新熊本市史・別編第三巻にある、槇嶋家の住宅である。槇嶋真澂家とあるが、この人物は槇嶋家最後の当主である。つまり幕末・明治期の300石取の武家の住宅ということになる。このような資料が残ることは大変珍しい。
初代昭光は将軍義昭の側近だった。豊臣秀吉に仕え2,000石、義昭の死にあたってはその葬儀を差配するよう命じられた。
大坂の陣では西方に付、後隠居して云庵(うんあん)と称した。細川忠興などの嘆願により助命され、のち細川家家臣(1,000石)となり忠興(三齋)の側近として仕えた。
真澂は槇嶋家の12代目、半兵衛・真徴(澂)→冨次と名乗っている。間取り図にある「隠居」とは11代目の半之允であろう。
どこに住んでいたのかは判然としない。
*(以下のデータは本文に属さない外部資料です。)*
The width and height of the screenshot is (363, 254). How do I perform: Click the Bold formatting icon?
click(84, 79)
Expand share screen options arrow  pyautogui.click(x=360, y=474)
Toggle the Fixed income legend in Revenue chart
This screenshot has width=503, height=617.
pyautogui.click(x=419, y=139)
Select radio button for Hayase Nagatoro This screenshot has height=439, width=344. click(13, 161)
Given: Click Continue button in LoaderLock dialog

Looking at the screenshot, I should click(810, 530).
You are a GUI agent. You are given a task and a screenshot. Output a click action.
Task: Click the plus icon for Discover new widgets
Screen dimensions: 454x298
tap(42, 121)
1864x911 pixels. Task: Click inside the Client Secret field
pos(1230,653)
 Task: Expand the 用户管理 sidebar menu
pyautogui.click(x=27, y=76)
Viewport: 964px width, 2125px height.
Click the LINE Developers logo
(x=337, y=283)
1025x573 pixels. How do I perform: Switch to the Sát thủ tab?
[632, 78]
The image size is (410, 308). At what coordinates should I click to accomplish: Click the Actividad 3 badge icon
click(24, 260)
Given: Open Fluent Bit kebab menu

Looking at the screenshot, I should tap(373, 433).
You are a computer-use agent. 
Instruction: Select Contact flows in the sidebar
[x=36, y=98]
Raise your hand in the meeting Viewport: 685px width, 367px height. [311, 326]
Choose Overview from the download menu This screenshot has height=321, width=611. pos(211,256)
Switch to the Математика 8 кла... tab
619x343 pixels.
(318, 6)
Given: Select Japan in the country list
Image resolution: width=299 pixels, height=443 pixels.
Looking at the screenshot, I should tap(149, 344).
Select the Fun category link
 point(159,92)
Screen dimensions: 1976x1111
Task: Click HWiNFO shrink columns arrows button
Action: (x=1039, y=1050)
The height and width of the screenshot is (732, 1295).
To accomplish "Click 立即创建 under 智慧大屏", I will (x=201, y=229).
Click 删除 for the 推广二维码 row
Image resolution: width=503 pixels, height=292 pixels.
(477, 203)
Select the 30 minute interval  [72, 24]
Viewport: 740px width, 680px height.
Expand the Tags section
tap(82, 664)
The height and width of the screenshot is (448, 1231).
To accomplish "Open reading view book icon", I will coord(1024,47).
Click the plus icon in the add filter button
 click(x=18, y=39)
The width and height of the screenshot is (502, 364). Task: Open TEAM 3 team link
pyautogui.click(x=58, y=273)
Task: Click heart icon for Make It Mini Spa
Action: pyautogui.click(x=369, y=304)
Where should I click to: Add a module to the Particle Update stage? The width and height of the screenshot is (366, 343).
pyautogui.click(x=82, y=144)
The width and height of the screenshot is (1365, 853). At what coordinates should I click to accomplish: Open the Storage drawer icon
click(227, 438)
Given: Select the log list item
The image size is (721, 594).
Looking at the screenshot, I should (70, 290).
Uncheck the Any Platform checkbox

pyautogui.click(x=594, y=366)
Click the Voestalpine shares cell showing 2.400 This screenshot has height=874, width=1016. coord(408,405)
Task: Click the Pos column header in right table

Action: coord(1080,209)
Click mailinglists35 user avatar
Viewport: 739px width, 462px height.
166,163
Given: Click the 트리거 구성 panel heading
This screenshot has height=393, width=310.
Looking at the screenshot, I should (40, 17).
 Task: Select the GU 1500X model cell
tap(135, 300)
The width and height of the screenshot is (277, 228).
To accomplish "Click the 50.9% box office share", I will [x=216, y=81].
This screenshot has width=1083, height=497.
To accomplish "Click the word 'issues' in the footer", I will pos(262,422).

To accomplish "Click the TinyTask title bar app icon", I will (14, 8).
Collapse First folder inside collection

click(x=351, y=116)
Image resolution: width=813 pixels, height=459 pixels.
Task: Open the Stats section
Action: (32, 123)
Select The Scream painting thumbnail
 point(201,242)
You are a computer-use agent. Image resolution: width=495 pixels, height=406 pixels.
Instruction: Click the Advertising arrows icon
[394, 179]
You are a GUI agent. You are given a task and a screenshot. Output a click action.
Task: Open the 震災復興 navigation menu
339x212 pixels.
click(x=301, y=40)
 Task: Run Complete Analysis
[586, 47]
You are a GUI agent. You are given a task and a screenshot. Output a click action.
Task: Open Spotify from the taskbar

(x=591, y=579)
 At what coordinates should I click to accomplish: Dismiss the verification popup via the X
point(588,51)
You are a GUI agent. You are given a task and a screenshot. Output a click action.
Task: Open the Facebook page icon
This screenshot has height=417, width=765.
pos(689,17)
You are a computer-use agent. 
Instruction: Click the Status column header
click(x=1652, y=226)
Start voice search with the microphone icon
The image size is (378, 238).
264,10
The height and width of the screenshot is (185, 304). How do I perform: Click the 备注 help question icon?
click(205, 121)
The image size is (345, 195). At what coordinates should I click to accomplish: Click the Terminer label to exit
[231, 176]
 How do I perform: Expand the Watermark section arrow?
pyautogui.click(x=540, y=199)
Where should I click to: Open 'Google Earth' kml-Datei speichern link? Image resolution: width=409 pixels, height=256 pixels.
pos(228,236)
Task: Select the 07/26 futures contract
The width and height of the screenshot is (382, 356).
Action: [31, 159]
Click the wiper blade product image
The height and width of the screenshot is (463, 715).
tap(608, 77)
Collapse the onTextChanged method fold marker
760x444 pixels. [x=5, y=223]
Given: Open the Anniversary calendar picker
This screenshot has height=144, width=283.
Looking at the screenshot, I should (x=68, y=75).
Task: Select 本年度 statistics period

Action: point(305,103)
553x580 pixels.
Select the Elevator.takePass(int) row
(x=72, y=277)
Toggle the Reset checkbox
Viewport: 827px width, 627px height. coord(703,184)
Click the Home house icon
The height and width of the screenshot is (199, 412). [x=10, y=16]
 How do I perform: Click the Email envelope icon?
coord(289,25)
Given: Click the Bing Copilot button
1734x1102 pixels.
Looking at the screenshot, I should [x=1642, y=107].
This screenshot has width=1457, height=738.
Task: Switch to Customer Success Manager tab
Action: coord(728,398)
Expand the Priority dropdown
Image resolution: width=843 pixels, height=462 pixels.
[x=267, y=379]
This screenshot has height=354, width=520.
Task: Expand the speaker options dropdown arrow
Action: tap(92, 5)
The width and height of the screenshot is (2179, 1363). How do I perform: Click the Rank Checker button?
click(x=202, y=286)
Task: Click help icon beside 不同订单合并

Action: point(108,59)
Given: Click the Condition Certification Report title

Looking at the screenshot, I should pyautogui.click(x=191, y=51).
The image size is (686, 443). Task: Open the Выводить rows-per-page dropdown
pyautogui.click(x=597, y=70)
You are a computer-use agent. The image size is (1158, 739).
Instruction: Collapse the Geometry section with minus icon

熊本市史の城下町図でも現況確認ができていない。数代前が「在宅」しており、この住宅も「在」にあったのかもしれない。南西角の部屋が当主の部屋であろうと思われる。五坪(10帖)とあるのは四坪の間違いか。
50坪ほどの大邸宅である。しかし本瓦葺・瓦葺・カヤ葺の屋根が混在していて建築的に見ても興味深い。